African Forces Enter Somali City Held by al-Qaeda Militants

African forces pushed al-Qaeda-linked militants from some positions in Somalia’s coastal city of Kismayo and are moving to seize the main port from rebel control, Kenyan army spokesman Cyrus Oguna said.

Kenyan and Somali troops entered the city through sea and land borders early this morning, facing little resistance from al-Shabaab fighters, Oguna said today in a phone interview. An operation to take the harbor began earlier this week, he said.

“They are in control of parts of Kismayo,” Oguna said. “It’s a big city and they can’t be everywhere in such a short period of time. The port is an area that we’re going to get to.”

Kismayo is a strategic target for forces because it’s a key supply route for al-Shabaab, an affiliate of al-Qaeda, and a source of taxes the group collects, according to the United Nations. Income from Somali ports has generated as much as $50 million a year for al-Shabaab from illegal trading, the UN Monitoring Group on Somalia said in a report last year.

Al-Shabaab said in a statement on its Twitter account that Kismayo “remains firmly in the hands of the mujahedeen” after its fighters thwarted a seaborne attack by Kenyan forces.

Kenyan President Mwai Kibaki this week described Kismayo as al-Shabaab’s last major bastion in the Horn of African nation. Kibaki ordered Kenyan forces into southern Somalia last October following the abduction of aid workers and tourists, and the murder of a British holidaymaker in Kenya.

Access Point

The advance into Kismayo will cut off an access point for weapons and ammunition, Mehari Taddele Maru, an independent security adviser to the African Union, said today in a phone interview.

“As a military force al-Shabaab has diminished, even though its ideology still has a following,” he said by phone from Addis Ababa, Ethiopia’s capital. The authorities should be able to maintain territorial gains by creating government-backed administrations capable of delivering basic services, he said.

One of the biggest security threats posed by al-Shabaab is that it may continue coordinating attacks, including suicide bombings and assassination attempts, he said.

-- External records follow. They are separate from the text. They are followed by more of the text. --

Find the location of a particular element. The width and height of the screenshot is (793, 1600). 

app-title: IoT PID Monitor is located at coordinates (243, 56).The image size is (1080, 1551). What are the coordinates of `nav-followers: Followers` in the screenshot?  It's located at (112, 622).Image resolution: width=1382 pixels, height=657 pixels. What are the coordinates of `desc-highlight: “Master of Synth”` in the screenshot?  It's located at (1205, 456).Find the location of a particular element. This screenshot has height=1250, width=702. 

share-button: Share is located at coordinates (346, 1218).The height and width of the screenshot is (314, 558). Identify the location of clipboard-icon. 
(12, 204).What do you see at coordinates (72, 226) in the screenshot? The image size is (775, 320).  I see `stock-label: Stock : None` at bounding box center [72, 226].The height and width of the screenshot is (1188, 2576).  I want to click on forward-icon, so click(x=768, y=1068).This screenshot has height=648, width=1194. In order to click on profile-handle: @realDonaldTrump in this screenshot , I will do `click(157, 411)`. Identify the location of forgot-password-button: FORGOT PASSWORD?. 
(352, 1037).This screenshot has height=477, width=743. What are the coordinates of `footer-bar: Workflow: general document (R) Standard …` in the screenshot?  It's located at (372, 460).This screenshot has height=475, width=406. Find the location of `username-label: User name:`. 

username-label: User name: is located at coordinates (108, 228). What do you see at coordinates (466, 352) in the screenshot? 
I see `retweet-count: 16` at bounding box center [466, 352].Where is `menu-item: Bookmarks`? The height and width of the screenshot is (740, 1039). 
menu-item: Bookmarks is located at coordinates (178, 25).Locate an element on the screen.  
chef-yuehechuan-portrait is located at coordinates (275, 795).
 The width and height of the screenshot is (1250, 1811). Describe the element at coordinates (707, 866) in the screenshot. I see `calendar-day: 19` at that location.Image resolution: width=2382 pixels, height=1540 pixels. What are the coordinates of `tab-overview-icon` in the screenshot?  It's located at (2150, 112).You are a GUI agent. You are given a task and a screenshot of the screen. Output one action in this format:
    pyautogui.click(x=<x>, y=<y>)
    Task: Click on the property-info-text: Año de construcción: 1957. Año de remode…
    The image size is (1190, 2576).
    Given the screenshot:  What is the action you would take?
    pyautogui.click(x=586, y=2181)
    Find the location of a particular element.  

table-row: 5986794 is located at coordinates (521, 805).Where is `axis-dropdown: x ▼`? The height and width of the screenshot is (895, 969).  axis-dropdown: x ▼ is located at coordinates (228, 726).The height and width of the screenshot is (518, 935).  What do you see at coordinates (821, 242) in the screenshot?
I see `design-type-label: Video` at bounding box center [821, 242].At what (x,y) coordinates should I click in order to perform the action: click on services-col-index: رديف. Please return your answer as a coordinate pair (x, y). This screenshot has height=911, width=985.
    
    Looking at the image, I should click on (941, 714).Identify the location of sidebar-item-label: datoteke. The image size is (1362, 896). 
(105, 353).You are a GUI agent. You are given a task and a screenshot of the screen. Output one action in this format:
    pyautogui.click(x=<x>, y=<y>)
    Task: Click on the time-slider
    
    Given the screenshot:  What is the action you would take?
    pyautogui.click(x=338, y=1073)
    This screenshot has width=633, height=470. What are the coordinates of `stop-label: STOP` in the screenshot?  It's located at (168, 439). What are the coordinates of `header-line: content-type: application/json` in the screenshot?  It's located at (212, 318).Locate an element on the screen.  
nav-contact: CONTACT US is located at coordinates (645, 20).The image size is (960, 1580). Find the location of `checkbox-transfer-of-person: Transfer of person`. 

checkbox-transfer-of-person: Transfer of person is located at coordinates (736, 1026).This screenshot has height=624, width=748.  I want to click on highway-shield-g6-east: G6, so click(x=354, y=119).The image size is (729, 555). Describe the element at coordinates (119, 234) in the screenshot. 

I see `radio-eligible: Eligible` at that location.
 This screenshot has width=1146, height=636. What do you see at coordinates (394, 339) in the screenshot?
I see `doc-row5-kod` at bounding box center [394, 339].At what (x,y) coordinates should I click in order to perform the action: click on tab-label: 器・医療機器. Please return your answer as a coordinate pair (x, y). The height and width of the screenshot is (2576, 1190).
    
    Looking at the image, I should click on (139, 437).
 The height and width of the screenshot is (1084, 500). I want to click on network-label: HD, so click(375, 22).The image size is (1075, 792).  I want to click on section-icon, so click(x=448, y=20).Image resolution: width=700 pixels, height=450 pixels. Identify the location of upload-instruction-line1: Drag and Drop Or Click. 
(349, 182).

“Al-Shabaab offered some stability and service delivery, so the government and Amisom must be able to galvanize support through the administration of services,” Mehari said. “They must also be able to confront resistance in the form of attacks such as hit-and-runs and suicide bombing attacks.”


There wasn’t a “significant” number of casualties in the clashes in Kismayo, Oguna said. More than 12,000 people have left areas in and around the city, fleeing air and naval bombardments between Sept. 1 to Sept. 26, the Nairobi-based UN refugee agency said today in an e-mailed statement.

Soldiers from Uganda, Burundi and Djibouti are also participating in the African Union Mission in Somalia, a peacekeeping force known as Amisom, while Ethiopian troops are operating independently alongside Somali government soldiers. Al-Shabaab has been driven from the capital, Mogadishu, and lost control of several other bases over the past year as the international community intensified efforts to support a newly elected government.

Somali lawmakers elected Hassan Sheikh Mohamoud as president on Sept. 10, marking the 16th attempt to establish an effective central government since the ouster of dictator Mohamed Siad Barre in 1991. Previous administrations have failed to stem clan-based fighting, rid the country of Islamist insurgents and halt sea piracy off the country’s coast.

Kenyan Vice President Kalonzo Musyoka urged foreign donors to help Somalia rebuild its economy as security improves.

The capture of Kismayo “is the first block toward the reconstruction of Somalia,” Musyoka told reporters today in the western town of Kuria. “The international community must provide the necessary resources that will accelerate resettlement of the displaced citizens and provision of basic infrastructure and services.”